** Records to use follows **

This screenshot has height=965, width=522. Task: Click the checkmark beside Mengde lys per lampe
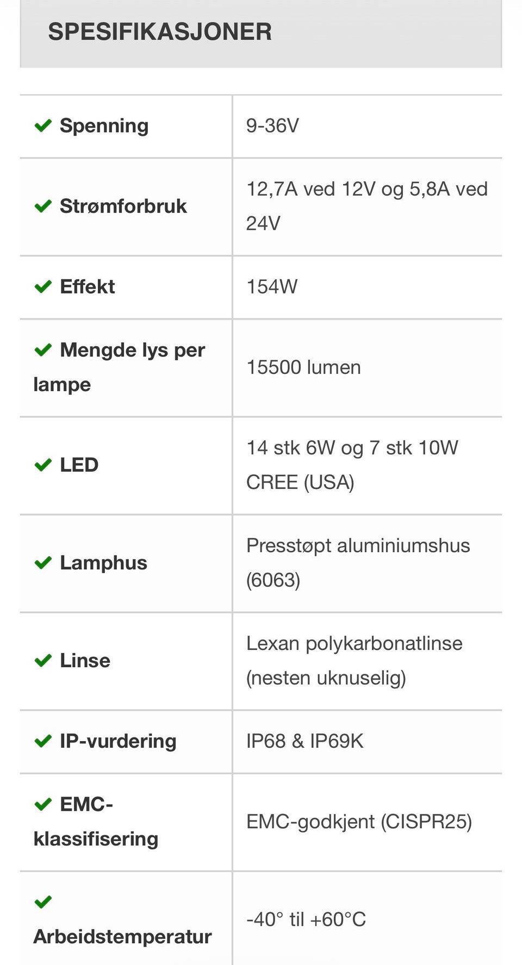43,350
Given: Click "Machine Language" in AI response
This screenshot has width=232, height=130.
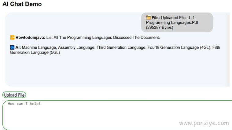Looking at the screenshot, I should click(x=39, y=47).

** End of Records to use **

Instructions to follow: Return the data word for word without its pictures.

Answer to this exercise:
This screenshot has height=965, width=522. Task: Click the checkmark beside Mengde lys per lampe
43,350
Given: Click "Machine Language" in AI response
This screenshot has width=232, height=130.
Looking at the screenshot, I should click(x=39, y=47).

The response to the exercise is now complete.